こんな優しいお母さんに、自分もいつかなれるのかな? って。



「『杏』が閉店して、さすがに北海道までは買いにいけなくて。でも、どうしても『杏』のパンが食べたくて、久しぶりに店長さんに電話してみたんです。そしたらお取り寄せはしてないからごめんなさいって。でも、あの時いた店員さんがパン屋をしててすごく美味しいからって……ここを教えてくれました。だから、いてもたってもいられなくて、今日電車で来たんです」



あんこさん、ここを紹介してくれたんだ。



「嬉しいです。電車でわざわざ来てくれたんですか? 本当に……すみません。ありがとうございます」



「いえいえ。私、クロワッサンが大好きで。あと、あんパンも」



「『杏』のクロワッサンとあんパンは最高ですからね。私のパンは、店長とはちょっと違うかも知れませんけど……でも、心を込めて作らせてもらってますので、良かったらたくさん買っていって下さいね。あっ、小麦粉は『杏』と同じところのを使ってるんですよ」



「そうなんですか! それは楽しみです。近くに息子夫婦も住んでて、あの子達にも食べさせてあげたくて。息子も久しぶりに『杏』のパンが食べたいって言ってました。本当に大好きだったんで」



「あの時の息子さん、ご結婚されたんですか? あんな小さくて可愛いかったお子さんが……」



「ええ、もう30も半ばですよ。孫も3人もいて毎日にぎやかです」



何だか……時の流れの速さを感じる。



「それは素敵ですね。あっ、もうすぐクロワッサンが焼けますから、ぜひ焼きたてをお持ち下さいね」



私はせっかく来てくれた『杏』の大切なお客様に、クロワッサンを少し多めに入れて手渡した。
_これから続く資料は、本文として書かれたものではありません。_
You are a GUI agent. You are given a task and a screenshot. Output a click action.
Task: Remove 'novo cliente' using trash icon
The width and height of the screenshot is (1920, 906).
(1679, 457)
「嬉しいです。ありがとうございます。せっかくだから、そこの公園で焼きたてのパンをいただきますね。あとは家に帰ってからのお楽しみにします。また、必ず買いに来ますね」



優しい笑顔でそう言ってくれた。



「息子さんにもよろしくお伝え下さいね。あの時の味とは違うと思いますけど……でも、きっと、美味しいですから」



あんこさんには一生敵わない。



だけど「自信持ちな」って、その師匠が言ってくれたパンだから。



お客様には胸を張って販売したい。



あの頃のお客様が来てくれて、とても幸せな気持ちになれた。



あんこさんに感謝だな。



「ありがとうございます! またお待ちしております。気をつけて帰って下さいね」



私は、そのお客様を店の外まで見送った。